• **What is needed**
Line by line, transcribe the data shown below.

Stored items:
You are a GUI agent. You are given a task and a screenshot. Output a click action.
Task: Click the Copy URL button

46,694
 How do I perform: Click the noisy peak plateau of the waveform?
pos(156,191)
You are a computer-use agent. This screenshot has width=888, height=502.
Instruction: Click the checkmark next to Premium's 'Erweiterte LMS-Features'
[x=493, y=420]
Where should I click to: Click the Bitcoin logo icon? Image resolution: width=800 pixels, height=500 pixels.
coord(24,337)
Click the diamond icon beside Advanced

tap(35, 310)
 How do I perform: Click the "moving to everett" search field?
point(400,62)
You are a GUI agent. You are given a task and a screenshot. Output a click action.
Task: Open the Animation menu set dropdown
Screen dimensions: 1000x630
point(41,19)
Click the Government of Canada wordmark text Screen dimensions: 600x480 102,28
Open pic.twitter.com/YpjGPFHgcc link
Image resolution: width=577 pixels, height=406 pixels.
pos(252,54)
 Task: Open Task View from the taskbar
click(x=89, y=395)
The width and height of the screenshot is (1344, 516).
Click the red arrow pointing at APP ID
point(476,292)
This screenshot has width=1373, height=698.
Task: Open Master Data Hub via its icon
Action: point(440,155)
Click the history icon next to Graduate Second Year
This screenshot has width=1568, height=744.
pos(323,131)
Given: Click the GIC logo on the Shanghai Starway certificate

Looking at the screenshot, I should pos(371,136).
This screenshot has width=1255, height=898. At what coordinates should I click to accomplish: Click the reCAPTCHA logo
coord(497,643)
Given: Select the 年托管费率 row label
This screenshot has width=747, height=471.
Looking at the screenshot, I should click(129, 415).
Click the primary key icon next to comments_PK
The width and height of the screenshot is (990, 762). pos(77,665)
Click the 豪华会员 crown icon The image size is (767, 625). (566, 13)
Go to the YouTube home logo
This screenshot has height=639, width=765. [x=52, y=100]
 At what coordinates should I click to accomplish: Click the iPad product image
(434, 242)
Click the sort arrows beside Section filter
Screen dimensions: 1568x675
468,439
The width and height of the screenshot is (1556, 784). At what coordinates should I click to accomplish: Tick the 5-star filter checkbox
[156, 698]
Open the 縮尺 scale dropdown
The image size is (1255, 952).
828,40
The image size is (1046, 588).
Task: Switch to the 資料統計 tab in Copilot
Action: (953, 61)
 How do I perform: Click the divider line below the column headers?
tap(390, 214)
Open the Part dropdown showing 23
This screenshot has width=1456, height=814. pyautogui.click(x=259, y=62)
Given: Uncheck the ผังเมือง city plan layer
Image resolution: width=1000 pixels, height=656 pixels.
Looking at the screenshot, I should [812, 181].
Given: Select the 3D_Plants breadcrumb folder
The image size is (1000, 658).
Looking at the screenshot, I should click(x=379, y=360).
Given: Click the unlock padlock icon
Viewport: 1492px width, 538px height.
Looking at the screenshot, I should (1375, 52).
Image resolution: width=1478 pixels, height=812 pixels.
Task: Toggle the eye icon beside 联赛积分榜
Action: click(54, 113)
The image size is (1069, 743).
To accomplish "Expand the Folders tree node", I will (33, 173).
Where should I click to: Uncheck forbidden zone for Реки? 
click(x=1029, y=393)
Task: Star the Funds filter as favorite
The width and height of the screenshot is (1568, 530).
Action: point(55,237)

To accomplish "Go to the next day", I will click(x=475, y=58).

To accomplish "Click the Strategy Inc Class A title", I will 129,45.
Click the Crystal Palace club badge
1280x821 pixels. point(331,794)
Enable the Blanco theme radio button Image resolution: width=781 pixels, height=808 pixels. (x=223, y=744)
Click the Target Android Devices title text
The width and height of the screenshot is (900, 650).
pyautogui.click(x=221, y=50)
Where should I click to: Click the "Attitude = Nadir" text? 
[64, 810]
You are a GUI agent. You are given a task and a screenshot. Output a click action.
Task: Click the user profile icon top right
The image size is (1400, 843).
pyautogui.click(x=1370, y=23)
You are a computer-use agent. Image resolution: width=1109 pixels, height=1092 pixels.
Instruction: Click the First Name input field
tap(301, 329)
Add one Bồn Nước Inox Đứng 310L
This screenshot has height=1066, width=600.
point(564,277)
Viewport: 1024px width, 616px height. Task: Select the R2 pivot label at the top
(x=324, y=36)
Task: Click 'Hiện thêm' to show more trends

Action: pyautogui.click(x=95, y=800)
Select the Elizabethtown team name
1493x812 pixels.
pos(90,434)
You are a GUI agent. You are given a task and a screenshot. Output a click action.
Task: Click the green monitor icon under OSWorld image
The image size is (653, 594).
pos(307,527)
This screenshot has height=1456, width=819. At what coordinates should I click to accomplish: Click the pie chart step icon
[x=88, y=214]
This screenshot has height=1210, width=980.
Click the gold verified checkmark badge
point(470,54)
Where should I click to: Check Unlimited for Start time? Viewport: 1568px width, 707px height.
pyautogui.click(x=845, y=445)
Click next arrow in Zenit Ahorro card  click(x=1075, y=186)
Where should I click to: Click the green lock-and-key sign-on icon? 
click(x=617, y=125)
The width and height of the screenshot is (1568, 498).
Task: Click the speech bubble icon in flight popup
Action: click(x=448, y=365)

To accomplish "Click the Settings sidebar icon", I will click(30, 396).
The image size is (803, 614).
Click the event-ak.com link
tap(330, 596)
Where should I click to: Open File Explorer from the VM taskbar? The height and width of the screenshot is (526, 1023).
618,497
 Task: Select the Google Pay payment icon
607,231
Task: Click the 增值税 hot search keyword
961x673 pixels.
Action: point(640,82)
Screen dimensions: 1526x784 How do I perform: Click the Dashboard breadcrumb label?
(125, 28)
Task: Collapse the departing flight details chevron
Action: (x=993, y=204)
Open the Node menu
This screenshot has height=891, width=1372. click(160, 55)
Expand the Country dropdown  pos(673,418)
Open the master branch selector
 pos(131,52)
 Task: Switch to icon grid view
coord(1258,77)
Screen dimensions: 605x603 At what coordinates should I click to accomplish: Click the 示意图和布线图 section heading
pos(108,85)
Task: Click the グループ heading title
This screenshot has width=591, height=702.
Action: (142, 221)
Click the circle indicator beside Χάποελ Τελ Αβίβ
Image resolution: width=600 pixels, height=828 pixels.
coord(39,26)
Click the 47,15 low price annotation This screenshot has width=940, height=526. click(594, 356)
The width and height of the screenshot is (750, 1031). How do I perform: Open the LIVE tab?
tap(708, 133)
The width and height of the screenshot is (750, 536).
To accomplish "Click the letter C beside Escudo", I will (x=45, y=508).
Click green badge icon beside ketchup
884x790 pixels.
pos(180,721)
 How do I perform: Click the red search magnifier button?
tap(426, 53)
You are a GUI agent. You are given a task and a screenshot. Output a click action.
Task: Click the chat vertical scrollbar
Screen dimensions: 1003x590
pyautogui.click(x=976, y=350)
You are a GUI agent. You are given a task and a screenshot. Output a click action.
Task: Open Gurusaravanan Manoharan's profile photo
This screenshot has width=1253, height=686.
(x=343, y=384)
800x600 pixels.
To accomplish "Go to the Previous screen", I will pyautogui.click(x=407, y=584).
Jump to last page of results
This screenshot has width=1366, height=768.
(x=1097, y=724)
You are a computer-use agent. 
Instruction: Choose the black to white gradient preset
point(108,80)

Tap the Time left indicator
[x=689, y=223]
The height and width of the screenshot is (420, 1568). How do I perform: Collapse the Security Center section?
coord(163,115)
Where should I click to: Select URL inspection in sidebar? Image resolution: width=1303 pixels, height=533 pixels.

• **Expected answer**
You are a GUI agent. You are given a task and a screenshot. Output a click action.
Task: Click the Copy URL button

46,694
 How do I perform: Click the noisy peak plateau of the waveform?
pos(156,191)
You are a computer-use agent. This screenshot has width=888, height=502.
Instruction: Click the checkmark next to Premium's 'Erweiterte LMS-Features'
[x=493, y=420]
Where should I click to: Click the Bitcoin logo icon? Image resolution: width=800 pixels, height=500 pixels.
coord(24,337)
Click the diamond icon beside Advanced

tap(35, 310)
 How do I perform: Click the "moving to everett" search field?
point(400,62)
You are a GUI agent. You are given a task and a screenshot. Output a click action.
Task: Open the Animation menu set dropdown
Screen dimensions: 1000x630
point(41,19)
Click the Government of Canada wordmark text Screen dimensions: 600x480 102,28
Open pic.twitter.com/YpjGPFHgcc link
Image resolution: width=577 pixels, height=406 pixels.
pos(252,54)
 Task: Open Task View from the taskbar
click(x=89, y=395)
The width and height of the screenshot is (1344, 516).
Click the red arrow pointing at APP ID
point(476,292)
This screenshot has width=1373, height=698.
Task: Open Master Data Hub via its icon
Action: point(440,155)
Click the history icon next to Graduate Second Year
This screenshot has width=1568, height=744.
pos(323,131)
Given: Click the GIC logo on the Shanghai Starway certificate

Looking at the screenshot, I should pos(371,136).
This screenshot has width=1255, height=898. At what coordinates should I click to accomplish: Click the reCAPTCHA logo
coord(497,643)
Given: Select the 年托管费率 row label
This screenshot has width=747, height=471.
Looking at the screenshot, I should click(129, 415).
Click the primary key icon next to comments_PK
The width and height of the screenshot is (990, 762). pos(77,665)
Click the 豪华会员 crown icon The image size is (767, 625). (566, 13)
Go to the YouTube home logo
This screenshot has height=639, width=765. [x=52, y=100]
 At what coordinates should I click to accomplish: Click the iPad product image
(434, 242)
Click the sort arrows beside Section filter
Screen dimensions: 1568x675
468,439
The width and height of the screenshot is (1556, 784). At what coordinates should I click to accomplish: Tick the 5-star filter checkbox
[156, 698]
Open the 縮尺 scale dropdown
The image size is (1255, 952).
828,40
The image size is (1046, 588).
Task: Switch to the 資料統計 tab in Copilot
Action: (953, 61)
 How do I perform: Click the divider line below the column headers?
tap(390, 214)
Open the Part dropdown showing 23
This screenshot has width=1456, height=814. pyautogui.click(x=259, y=62)
Given: Uncheck the ผังเมือง city plan layer
Image resolution: width=1000 pixels, height=656 pixels.
Looking at the screenshot, I should [812, 181].
Given: Select the 3D_Plants breadcrumb folder
The image size is (1000, 658).
Looking at the screenshot, I should click(x=379, y=360).
Given: Click the unlock padlock icon
Viewport: 1492px width, 538px height.
Looking at the screenshot, I should (1375, 52).
Image resolution: width=1478 pixels, height=812 pixels.
Task: Toggle the eye icon beside 联赛积分榜
Action: click(54, 113)
The image size is (1069, 743).
To accomplish "Expand the Folders tree node", I will (33, 173).
Where should I click to: Uncheck forbidden zone for Реки? 
click(x=1029, y=393)
Task: Star the Funds filter as favorite
The width and height of the screenshot is (1568, 530).
Action: point(55,237)

To accomplish "Go to the next day", I will click(x=475, y=58).

To accomplish "Click the Strategy Inc Class A title", I will 129,45.
Click the Crystal Palace club badge
1280x821 pixels. point(331,794)
Enable the Blanco theme radio button Image resolution: width=781 pixels, height=808 pixels. (x=223, y=744)
Click the Target Android Devices title text
The width and height of the screenshot is (900, 650).
pyautogui.click(x=221, y=50)
Where should I click to: Click the "Attitude = Nadir" text? 
[64, 810]
You are a GUI agent. You are given a task and a screenshot. Output a click action.
Task: Click the user profile icon top right
The image size is (1400, 843).
pyautogui.click(x=1370, y=23)
You are a computer-use agent. Image resolution: width=1109 pixels, height=1092 pixels.
Instruction: Click the First Name input field
tap(301, 329)
Add one Bồn Nước Inox Đứng 310L
This screenshot has height=1066, width=600.
point(564,277)
Viewport: 1024px width, 616px height. Task: Select the R2 pivot label at the top
(x=324, y=36)
Task: Click 'Hiện thêm' to show more trends

Action: pyautogui.click(x=95, y=800)
Select the Elizabethtown team name
1493x812 pixels.
pos(90,434)
You are a GUI agent. You are given a task and a screenshot. Output a click action.
Task: Click the green monitor icon under OSWorld image
The image size is (653, 594).
pos(307,527)
This screenshot has height=1456, width=819. At what coordinates should I click to accomplish: Click the pie chart step icon
[x=88, y=214]
This screenshot has height=1210, width=980.
Click the gold verified checkmark badge
point(470,54)
Where should I click to: Check Unlimited for Start time? Viewport: 1568px width, 707px height.
pyautogui.click(x=845, y=445)
Click next arrow in Zenit Ahorro card  click(x=1075, y=186)
Where should I click to: Click the green lock-and-key sign-on icon? 
click(x=617, y=125)
The width and height of the screenshot is (1568, 498).
Task: Click the speech bubble icon in flight popup
Action: click(x=448, y=365)

To accomplish "Click the Settings sidebar icon", I will click(30, 396).
The image size is (803, 614).
Click the event-ak.com link
tap(330, 596)
Where should I click to: Open File Explorer from the VM taskbar? The height and width of the screenshot is (526, 1023).
618,497
 Task: Select the Google Pay payment icon
607,231
Task: Click the 增值税 hot search keyword
961x673 pixels.
Action: point(640,82)
Screen dimensions: 1526x784 How do I perform: Click the Dashboard breadcrumb label?
(125, 28)
Task: Collapse the departing flight details chevron
Action: (x=993, y=204)
Open the Node menu
This screenshot has height=891, width=1372. click(160, 55)
Expand the Country dropdown  pos(673,418)
Open the master branch selector
 pos(131,52)
 Task: Switch to icon grid view
coord(1258,77)
Screen dimensions: 605x603 At what coordinates should I click to accomplish: Click the 示意图和布线图 section heading
pos(108,85)
Task: Click the グループ heading title
This screenshot has width=591, height=702.
Action: (142, 221)
Click the circle indicator beside Χάποελ Τελ Αβίβ
Image resolution: width=600 pixels, height=828 pixels.
coord(39,26)
Click the 47,15 low price annotation This screenshot has width=940, height=526. click(594, 356)
The width and height of the screenshot is (750, 1031). How do I perform: Open the LIVE tab?
tap(708, 133)
The width and height of the screenshot is (750, 536).
To accomplish "Click the letter C beside Escudo", I will (x=45, y=508).
Click green badge icon beside ketchup
884x790 pixels.
pos(180,721)
 How do I perform: Click the red search magnifier button?
tap(426, 53)
You are a GUI agent. You are given a task and a screenshot. Output a click action.
Task: Click the chat vertical scrollbar
Screen dimensions: 1003x590
pyautogui.click(x=976, y=350)
You are a GUI agent. You are given a task and a screenshot. Output a click action.
Task: Open Gurusaravanan Manoharan's profile photo
This screenshot has width=1253, height=686.
(x=343, y=384)
800x600 pixels.
To accomplish "Go to the Previous screen", I will pyautogui.click(x=407, y=584).
Jump to last page of results
This screenshot has width=1366, height=768.
(x=1097, y=724)
You are a computer-use agent. 
Instruction: Choose the black to white gradient preset
point(108,80)

Tap the Time left indicator
[x=689, y=223]
The height and width of the screenshot is (420, 1568). How do I perform: Collapse the Security Center section?
coord(163,115)
Where should I click to: Select URL inspection in sidebar? Image resolution: width=1303 pixels, height=533 pixels.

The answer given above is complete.